The government has launched a new ‘Obesity Strategy Public Consultation’, and one pertinent question is at the opening of this public consultation: ‘Do people have enough information to make healthy choices?’
The answer, surely, is a resounding yes.
We have education through TV, newspapers, the internet; through a weighing scales, through our eyes, an honest mother if we’re lucky, and always, a snug pair of jeans.
What we have too, is self-delusion and an amazing ability to tell ourselves that it’s not that bad and I’ll go for a walk tomorrow and it’s too cold and I’m too hungry to cook tonight, and I may as well finish the pack of biscuits now.

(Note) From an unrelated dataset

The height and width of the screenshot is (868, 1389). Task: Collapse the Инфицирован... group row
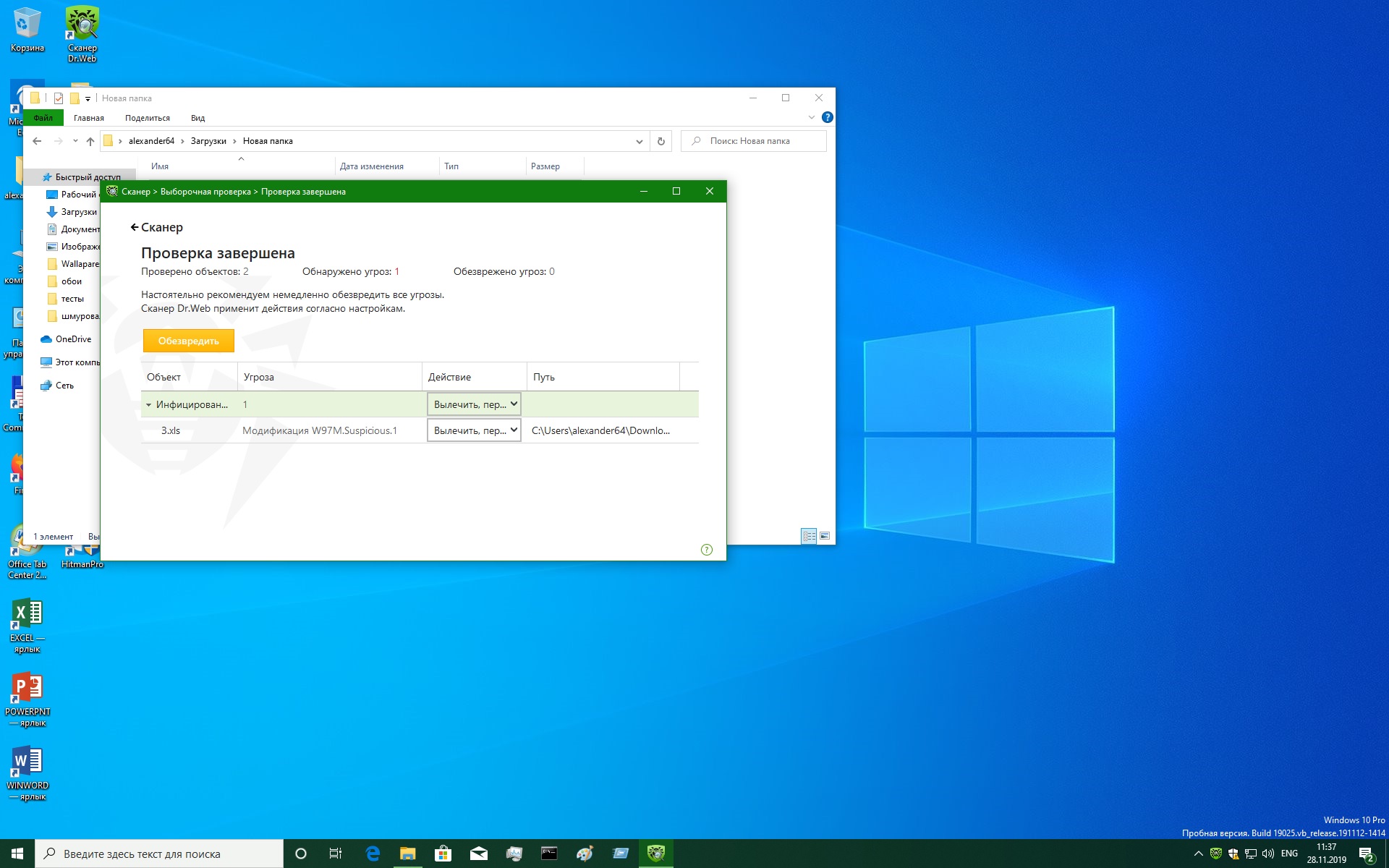(x=148, y=405)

The fact is that 56% of the population is obese or overweight.
That’s a shameful statistic, in a country where the best of meat, milk, cheese, butter, and vegetables are grown. Even a cursory glance at this consultation would have the largest soul out there rolling their eyes.
The ‘strategy’, has three objectives, the first of which is to create healthy ‘food environments’ i.e. shops, restaurants, and takeaways, in what has to be one of the stupidest statements ever made with regards to public spending.
We can promise you, no one has ever mistakenly stumbled into a takeaway in the belief it was a healthfood shop.
There’s a real danger here that they’ll spend a lot of lovely low-calorie money on ‘educating’ us on the evils of chips, for anyone left who needs it.
This writer went to a HSE facility once, to cover the launch of its new ‘tobacco free’ campus.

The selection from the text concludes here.